Fourth, assess any limitations on coverage. D&O policies often contain “conduct” exclusions that operate to exclude coverage where the insured gained any personal profit or advantage or where the insured committed dishonest or fraudulent acts. Look to see whether your policy requires a “final adjudication” adverse to your D&Os before the exclusions are triggered. Many courts have held that “final adjudication” exclusions do not apply to pre-judgment settlements. In response, some insurers have replaced the “final adjudication” language with a requirement that an insured’s conduct “in fact” took place. There is no bright-line test for the “in fact” exclusion. Some courts have held the “in fact” requirement becomes effective with “some pertinent factual finding” that the insured’s behavior fell within the exclusion. Others have required only that the allegations fall within the exclusion.

When negotiating coverage, avoid these limited-language policies. Ensure consistency between the D&O policy and the company’s advancement and indemnification obligations in the company’s corporate documents/indemnification agreements. If the corporate documents require advancement of fees until the wrongdoing is finally adjudicated, the same requirement should be included in the D&O policy. Otherwise, the insurer could withhold the payment of fees while the company is required to make ongoing payments.

Fifth, most D&O policies also contain an “insured versus insured” exclusion. Intended to prevent collusive suits whose end game is to fund business losses through insurance proceeds, it excludes coverage where one insured sues another insured. In today’s regulatory environment, which encourages and incentivizes corporate whistleblowing, negotiate coverage that limits the application of this exclusion. For example, your company’s D&O policy should include carve backs of coverage under certain circumstances, including for claims asserted with the assistance of corporate whistleblowers.

Sixth, if your Friday afternoon fire drill is the result of an SEC investigation as opposed to a lawsuit, determine whether your D&O policy excludes responses to regulatory investigations. If your D&O policy has such an exclusion, consider obtaining a stand-alone policy to fill that gap. In addition to the added protection for corporate investigations, monies spent under a stand-alone policy will not erode the limits of the company’s primary D&O policy.

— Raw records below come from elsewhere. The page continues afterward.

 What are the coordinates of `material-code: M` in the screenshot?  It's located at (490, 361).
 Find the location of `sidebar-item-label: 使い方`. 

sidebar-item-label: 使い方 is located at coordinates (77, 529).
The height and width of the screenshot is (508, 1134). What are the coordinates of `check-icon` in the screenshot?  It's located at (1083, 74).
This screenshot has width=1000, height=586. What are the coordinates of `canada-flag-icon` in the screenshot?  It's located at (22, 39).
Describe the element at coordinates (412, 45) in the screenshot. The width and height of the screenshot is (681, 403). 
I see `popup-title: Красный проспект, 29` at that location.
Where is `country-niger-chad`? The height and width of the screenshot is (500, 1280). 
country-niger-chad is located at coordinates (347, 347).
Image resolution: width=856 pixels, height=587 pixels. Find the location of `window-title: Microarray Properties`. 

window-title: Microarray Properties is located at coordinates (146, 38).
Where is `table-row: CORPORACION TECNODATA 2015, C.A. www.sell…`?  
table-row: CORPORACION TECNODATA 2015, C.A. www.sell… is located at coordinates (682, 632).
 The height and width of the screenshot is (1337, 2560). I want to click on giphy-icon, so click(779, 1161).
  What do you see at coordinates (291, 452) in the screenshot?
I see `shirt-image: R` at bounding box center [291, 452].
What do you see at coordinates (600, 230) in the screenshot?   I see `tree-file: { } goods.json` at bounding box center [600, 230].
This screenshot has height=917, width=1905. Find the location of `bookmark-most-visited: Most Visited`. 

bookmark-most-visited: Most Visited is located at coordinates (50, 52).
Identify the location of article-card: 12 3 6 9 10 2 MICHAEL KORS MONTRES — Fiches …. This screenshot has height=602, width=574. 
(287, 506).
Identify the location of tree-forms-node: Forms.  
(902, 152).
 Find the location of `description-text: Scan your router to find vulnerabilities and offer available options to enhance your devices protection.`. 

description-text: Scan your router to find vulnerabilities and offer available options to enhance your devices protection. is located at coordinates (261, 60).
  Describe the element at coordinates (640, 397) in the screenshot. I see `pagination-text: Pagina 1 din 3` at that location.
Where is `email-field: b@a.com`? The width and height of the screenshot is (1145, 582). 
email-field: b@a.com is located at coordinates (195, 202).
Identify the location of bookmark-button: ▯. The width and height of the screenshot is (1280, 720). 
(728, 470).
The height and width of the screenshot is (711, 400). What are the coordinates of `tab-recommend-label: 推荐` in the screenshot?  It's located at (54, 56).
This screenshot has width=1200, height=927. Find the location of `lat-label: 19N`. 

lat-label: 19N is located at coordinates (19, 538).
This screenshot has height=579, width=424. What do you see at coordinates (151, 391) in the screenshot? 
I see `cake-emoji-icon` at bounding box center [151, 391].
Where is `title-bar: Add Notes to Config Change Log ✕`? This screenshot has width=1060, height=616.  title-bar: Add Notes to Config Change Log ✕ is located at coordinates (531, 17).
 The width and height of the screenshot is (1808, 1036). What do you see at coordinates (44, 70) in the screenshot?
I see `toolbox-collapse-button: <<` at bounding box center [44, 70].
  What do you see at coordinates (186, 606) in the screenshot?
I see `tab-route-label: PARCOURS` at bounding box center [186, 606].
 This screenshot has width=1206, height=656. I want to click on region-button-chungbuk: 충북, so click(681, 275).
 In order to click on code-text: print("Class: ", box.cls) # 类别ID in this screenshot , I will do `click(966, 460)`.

Finally, if you are the Friday afternoon defendant, determine whether the company’s D&O policy covers in-house counsel. While claims against in-house counsel are certainly not as prevalent as those against D&Os, in the post-Enron, Sarbanes-Oxley/Dodd-Frank era, such exposure may be on the rise. Most D&O policies only afford coverage for elected directors and appointed officers. While some in-house counsel serve as directors or officers, coverage depends on whether in-house counsel is being sued for conduct as a D&O or as in-house counsel. If the D&O policy does provide coverage for in-house counsel, be aware that such coverage will erode the available coverage for the company’s other D&Os raising possible conflict issues. Some companies have separate professional liability policies specifically designed for in-house counsel. Those policies have their own limits of coverage and, therefore, do not erode the limits available to the company’s D&Os.

Understanding the obligations of the company and its D&O carrier with respect to advancement and indemnification of D&Os is essential. Brian Walters agrees, noting, “The value-added proposition for in-house counsel is not limited to protecting just the interests of shareholders, customers and employees on behalf of the corporation. It necessarily extends to assessing how best to be prepared, in advance, to effectively mitigate and contain potential liability for the company’s directors and officers by developing, implementing and monitoring thorough and thoughtful D&O indemnification and insurance coverage strategies.” If your position may put you in the five o’clock hot seat, then it is critical that you review your company’s D&O policy in advance to assure that adequate protection is in place and to understand what limitations may apply.